In Brooklyn, Henri Fantin-Latour Masters Modern Lighting

THE DAILY PIC: At the Brooklyn Museum, a portrait by Henri Fantin-Latour foreshadows today's electric lights


THE DAILY PIC (#1626): On a recent visit to the European holdings of the Brooklyn Museum – this will be the last of this week of Pics drawn from there – some friends and I came across this 1882 portrait by the French almost-Impressionist Henri Fantin-Latour. Its sitter, a certain Madame Léon Maître, struck us as having an especially contemporary air.

That must partly be because of her unusually self-contained look – you can just about think of the space she is in as a Woolf-ian Room of Her Own.

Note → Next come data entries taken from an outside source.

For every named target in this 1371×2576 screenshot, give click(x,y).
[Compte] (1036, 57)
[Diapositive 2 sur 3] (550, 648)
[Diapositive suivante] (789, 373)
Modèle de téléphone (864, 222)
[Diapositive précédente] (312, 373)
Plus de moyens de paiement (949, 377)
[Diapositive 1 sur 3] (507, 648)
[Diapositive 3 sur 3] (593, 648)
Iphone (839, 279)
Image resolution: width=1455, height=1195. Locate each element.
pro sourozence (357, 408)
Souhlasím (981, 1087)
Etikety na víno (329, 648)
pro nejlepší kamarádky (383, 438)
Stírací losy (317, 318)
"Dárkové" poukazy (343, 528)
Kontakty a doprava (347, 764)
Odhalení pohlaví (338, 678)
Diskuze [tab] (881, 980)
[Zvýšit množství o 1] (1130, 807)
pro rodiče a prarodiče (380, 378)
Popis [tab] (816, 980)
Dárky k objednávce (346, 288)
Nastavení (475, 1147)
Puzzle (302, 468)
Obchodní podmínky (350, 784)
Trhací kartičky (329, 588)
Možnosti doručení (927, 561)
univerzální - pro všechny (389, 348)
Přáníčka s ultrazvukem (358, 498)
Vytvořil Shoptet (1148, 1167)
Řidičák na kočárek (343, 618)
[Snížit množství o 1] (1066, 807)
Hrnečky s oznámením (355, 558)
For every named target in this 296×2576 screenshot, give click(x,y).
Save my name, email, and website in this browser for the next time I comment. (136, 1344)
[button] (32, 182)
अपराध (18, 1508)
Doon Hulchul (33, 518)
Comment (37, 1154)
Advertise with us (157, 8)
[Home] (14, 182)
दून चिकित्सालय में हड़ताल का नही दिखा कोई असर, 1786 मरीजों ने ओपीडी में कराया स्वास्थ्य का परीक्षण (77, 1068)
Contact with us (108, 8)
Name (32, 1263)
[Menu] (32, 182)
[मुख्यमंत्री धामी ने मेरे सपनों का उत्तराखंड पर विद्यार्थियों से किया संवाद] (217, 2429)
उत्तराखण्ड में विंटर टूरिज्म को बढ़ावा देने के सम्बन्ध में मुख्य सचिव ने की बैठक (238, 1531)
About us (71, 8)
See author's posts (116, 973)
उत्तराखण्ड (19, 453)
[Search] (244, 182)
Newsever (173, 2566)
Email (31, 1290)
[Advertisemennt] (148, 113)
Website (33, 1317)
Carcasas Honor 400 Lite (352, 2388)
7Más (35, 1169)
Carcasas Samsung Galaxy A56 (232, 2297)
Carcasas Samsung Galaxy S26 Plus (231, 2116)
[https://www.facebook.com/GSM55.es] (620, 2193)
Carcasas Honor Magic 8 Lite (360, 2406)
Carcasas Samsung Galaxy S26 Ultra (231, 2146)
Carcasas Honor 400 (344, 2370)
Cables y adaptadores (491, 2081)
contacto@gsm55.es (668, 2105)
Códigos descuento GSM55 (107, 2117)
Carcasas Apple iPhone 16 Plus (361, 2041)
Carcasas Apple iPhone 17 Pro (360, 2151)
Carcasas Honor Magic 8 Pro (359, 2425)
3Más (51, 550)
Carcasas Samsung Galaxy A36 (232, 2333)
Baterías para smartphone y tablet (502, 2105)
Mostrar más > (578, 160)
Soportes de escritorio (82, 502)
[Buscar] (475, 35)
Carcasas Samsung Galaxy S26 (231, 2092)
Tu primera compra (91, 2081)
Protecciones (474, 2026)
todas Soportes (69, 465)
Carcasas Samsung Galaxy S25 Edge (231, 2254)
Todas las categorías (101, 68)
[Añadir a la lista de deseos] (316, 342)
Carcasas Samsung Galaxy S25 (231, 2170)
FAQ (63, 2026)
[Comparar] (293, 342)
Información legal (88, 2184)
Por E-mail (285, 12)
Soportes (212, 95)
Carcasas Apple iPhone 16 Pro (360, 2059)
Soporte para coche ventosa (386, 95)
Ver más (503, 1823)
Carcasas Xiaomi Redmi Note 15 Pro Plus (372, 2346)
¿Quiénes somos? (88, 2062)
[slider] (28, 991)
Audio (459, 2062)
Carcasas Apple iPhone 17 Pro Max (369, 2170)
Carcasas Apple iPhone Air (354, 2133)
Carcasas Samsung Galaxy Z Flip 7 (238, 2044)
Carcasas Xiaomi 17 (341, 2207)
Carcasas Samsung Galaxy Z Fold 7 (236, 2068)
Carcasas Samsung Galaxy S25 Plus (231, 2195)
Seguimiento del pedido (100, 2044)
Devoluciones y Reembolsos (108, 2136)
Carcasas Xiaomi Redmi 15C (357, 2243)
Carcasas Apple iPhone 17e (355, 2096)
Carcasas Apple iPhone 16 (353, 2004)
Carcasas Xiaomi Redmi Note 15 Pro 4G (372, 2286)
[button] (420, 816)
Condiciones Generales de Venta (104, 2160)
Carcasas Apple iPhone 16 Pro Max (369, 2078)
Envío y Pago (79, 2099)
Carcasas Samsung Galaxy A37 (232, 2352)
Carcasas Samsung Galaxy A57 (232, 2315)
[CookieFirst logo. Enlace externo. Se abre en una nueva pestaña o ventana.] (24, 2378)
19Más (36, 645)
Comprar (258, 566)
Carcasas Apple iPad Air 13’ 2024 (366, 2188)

But I think there’s another, more concrete explanation for the very modern aura she gives off. Part of her sense of comfortable alone-ness comes from the moody shadows that her eyes are lost in, and those in turn are caused by a light that comes from above, catching her nose and cheekbones but failing to reach into her eye sockets. And that specific illumination is particular to the gas lamps, and then electric ceiling fixtures, that came with the advent of the Industrial Age lighting technologies that we still bathe in today, and intuitively recognize.

I’ve argued before that Impressionist and post-Impressionist light had as much to do with lamps as with sunshine. I think this painting counts as another little dollop of evidence for my claim.